Friday, April 10, 2009

Shortgrass roadside scenery causes big lumps to rise in the throats of us herders roaring down the road to town. The kind of lumps going back to such calamities as the Drouth of the 50s. After passing so much bare ground, a deep spinal shudder turns a severe enough to make the heart palpitate like a witch doctor shaking a gourd rattle.

The past 60 days have made a big difference in hollow horns nursing calves on daily handouts of cubes, enforced by dry stubble grazing. As the cattles' eyes receded into the sockets, the lusterless winter hair washboarded across the ribcages. Upon us was the desperate season the oldtime cowmen knew as the time to level your sight from the flanks and dewlap downward and avoid the rest of the cow.

After the sheep gave up trying to die from eating prickly pear cactus apples last fall, they stabilized. Looked like for awhile, we might become lucky enough for them to shed their fleeces, thus save us shearing off four-bit a pound wool at $2.50 a head. But an old ewe can keep her stomachs filled with toxic weeds and thorny cactus pods, and still shear eight pounds of wool and wean a set of twins in the fall.

Before the last apples were consumed, a prominent feed salesman was overheard in a coffee house, saying he thought "they (the pear apples) tasted a lot like peaches." Such talk even by a big-shot feed and seed dealer is uncomfortable, especially if you recall how the drouth of the fifties affected ranchers. Old boys burning prickly pear developed wild looks in their eyes and threw their heads up at the sight of another human.
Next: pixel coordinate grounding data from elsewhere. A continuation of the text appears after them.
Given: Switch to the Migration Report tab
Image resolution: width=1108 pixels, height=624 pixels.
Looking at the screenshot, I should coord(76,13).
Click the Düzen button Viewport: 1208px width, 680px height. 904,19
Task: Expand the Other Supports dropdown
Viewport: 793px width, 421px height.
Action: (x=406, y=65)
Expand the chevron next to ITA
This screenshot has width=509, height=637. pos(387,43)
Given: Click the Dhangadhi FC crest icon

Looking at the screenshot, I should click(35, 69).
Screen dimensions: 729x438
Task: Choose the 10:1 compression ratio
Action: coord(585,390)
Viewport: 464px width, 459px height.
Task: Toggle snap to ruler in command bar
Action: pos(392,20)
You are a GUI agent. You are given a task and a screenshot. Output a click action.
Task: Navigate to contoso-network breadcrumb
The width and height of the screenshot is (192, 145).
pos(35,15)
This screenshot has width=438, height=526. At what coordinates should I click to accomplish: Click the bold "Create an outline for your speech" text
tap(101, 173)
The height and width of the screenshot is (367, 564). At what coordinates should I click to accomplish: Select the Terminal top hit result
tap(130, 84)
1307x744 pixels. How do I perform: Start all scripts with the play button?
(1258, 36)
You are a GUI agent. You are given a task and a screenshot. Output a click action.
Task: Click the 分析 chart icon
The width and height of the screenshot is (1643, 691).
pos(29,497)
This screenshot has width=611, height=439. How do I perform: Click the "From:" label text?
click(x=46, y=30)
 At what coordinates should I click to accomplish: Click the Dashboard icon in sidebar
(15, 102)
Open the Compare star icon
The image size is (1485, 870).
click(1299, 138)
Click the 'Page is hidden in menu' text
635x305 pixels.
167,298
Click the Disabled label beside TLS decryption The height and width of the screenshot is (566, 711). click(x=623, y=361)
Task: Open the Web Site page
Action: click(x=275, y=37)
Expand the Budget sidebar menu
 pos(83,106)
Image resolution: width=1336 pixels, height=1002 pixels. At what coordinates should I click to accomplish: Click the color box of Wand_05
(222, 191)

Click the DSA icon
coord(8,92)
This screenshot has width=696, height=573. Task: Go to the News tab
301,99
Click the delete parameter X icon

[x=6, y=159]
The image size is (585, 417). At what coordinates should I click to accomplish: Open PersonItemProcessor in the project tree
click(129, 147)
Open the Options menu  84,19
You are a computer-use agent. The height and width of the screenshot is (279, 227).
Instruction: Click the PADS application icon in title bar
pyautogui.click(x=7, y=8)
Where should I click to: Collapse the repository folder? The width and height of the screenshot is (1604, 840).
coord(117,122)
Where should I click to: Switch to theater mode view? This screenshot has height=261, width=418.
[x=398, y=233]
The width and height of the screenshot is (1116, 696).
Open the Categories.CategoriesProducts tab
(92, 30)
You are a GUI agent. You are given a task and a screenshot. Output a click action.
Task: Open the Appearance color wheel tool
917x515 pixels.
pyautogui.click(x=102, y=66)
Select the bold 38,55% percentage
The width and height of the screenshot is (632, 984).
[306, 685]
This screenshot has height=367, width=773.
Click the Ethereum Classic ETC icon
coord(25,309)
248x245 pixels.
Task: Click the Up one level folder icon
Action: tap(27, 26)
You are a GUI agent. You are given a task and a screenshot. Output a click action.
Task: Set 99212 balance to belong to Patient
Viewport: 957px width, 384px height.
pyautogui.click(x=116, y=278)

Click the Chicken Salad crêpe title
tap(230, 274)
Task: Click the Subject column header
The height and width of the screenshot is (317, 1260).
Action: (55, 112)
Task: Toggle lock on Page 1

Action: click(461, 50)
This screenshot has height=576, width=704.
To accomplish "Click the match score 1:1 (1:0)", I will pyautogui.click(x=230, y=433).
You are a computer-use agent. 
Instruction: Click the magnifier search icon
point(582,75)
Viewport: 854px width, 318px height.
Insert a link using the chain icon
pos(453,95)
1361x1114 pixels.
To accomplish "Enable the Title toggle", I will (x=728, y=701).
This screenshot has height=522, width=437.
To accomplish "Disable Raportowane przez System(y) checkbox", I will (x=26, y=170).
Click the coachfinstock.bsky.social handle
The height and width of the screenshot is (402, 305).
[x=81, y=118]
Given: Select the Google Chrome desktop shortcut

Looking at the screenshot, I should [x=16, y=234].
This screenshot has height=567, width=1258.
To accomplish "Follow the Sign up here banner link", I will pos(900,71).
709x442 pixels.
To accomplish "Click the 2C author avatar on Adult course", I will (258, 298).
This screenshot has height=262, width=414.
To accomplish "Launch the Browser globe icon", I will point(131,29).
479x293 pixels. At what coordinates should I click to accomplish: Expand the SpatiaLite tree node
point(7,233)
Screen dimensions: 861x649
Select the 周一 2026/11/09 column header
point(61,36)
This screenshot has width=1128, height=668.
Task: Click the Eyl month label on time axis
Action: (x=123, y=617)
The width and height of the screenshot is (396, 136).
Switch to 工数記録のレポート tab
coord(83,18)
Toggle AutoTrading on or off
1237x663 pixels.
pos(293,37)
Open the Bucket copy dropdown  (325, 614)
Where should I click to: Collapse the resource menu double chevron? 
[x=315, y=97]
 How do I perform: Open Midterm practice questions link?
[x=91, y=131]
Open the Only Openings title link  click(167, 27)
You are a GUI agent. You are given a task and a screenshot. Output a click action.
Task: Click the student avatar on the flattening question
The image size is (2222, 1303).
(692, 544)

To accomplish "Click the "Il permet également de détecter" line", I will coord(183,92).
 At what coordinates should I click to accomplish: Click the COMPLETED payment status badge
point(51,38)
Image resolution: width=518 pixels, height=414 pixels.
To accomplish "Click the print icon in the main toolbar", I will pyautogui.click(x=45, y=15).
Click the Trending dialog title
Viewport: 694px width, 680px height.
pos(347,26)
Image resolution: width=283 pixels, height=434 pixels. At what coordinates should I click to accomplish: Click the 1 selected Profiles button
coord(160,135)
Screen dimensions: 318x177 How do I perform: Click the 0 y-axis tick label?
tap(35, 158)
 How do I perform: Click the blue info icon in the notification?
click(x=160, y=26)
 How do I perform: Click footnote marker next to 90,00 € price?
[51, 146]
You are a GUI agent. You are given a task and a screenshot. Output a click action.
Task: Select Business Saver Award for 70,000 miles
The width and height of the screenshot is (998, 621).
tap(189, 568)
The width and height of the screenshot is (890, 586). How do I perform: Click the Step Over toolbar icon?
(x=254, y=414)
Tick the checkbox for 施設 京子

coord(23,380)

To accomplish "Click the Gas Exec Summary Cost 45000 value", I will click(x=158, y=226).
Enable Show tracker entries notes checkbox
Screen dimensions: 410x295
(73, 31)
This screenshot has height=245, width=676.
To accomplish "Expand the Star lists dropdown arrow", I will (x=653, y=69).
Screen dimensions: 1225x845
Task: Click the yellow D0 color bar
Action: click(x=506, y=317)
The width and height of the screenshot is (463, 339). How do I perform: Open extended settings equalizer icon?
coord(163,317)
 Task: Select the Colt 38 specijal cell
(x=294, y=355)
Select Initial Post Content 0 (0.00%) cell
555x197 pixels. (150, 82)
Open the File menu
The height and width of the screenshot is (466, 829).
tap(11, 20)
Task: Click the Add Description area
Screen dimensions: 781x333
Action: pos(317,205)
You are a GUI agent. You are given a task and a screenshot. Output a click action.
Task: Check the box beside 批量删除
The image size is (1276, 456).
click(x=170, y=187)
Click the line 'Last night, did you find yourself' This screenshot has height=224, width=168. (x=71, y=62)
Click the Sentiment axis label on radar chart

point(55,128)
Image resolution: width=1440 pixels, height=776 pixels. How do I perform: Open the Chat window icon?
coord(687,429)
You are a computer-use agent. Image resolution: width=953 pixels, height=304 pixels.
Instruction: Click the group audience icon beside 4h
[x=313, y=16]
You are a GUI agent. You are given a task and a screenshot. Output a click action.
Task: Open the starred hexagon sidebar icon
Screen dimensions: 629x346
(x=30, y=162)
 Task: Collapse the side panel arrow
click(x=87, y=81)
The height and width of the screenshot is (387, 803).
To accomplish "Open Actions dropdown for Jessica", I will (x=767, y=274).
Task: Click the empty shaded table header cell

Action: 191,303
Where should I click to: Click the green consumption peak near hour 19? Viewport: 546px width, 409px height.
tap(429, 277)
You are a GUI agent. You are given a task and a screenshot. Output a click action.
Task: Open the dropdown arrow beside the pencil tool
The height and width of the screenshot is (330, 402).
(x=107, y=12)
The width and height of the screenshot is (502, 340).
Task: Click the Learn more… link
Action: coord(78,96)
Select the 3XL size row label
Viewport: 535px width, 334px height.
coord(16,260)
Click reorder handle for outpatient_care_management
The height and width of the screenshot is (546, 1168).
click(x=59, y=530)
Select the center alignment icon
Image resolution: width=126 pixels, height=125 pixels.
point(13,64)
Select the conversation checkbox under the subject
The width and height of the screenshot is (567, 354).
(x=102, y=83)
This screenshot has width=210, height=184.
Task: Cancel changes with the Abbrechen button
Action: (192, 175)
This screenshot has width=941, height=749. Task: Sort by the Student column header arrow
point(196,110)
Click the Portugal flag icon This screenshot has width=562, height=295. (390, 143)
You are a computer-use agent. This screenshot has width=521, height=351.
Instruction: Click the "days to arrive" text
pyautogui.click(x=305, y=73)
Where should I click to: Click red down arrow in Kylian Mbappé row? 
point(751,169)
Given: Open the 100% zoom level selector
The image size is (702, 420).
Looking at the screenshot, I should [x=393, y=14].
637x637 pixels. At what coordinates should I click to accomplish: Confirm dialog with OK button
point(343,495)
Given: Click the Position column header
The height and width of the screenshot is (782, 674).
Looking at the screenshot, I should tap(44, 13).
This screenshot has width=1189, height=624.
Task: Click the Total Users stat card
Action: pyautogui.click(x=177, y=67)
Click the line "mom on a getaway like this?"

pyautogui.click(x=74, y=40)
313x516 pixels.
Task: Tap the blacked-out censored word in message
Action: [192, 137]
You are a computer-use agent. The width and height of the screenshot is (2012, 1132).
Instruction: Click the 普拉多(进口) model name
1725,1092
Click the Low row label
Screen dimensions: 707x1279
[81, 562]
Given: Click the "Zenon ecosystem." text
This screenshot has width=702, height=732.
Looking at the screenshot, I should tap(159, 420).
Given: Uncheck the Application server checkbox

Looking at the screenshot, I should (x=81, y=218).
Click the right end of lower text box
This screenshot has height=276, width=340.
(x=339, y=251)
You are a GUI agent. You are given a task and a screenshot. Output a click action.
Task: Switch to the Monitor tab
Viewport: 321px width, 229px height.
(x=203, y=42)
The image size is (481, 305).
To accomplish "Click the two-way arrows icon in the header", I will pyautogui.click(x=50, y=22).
Nobody laughed. All of us were afraid we were going to end up bear wailing like bitterweed sheep, or hobbling along humped up the way an old cow turns creepy.

But the worst news was when the Schneeman brothers ranching southwest of Barnhart got hooked on the Cuban cane molasses they were feeding their father's sheep. People around Barnhart thought the dark rings encircling their mouths was chewing tobacco, until their lips started sticking together just like their old ewes'. No telling how high their father's feed bill would have gone if he hadn't spotted an ant trail leading to the bunkhouse in the dead of winter.

Be hard to evaluate the goat prospects today as the eye-catchers are folks motivated by over-ambitious fencing of town lots and other small plots of ground as a ranch. The surest indicator of overstocking goats is to check if the bird nests are gone up to the browse line. Once the nests are eaten, serious consideration should be given to seeking additional pasture, or to contract for more bird nests.

A friend and I rent movies in Angelo on the weekends to blot out the dry misery. I don't recognize any of the new stars, or the modern films. I just skip the aisles where the customers wear caps on backwards, or favor baggy britches and sloppy sweatshirts. I sweep six films off the shelf at a time without reading the titles.

One trip, a little snip of a checker asked if I needed help carrying my movies to the car. I replied no, that if she'd open the front door, I could still carry nine ounces of reels in a one-ounce plastic bag. In foreign countries, gray beards and grannies are accorded a lot of respect. But after an American passes the 60th year, the pharmacy, the bank, and the registration desk at the nursing home are the only three businesses where he is going to receive equal attention, and that's going to be directly contingent on the lifespan of his bankroll.

At the ranch, the propane delivery man blowing the pop-off valve on the house tank every three weeks, or the saddle horses tripping the door to the corn bin, replaces the diversion of a VCR or a television set. In January, I caught the moon eclipse and found a hunter's pocketknife all in the same week. Something goes on nearly every day around here. A possum will dig under the house, or a hoot owl will swoop down and catch a cottontail. I never understood why Mother wanted to drive 23 miles to go to bridge parties and study club meetings when she had such an interesting scene out the kitchen window.

Going to be a close finish if we outlast this weather failure. All this month, we'll be shearing, marking calves, and hustling about to make the feed runs. The weather experts predict more dry weather ahead. Sometimes I wish they'd go on and add "and that includes you optimistic fools in the shortgrass country."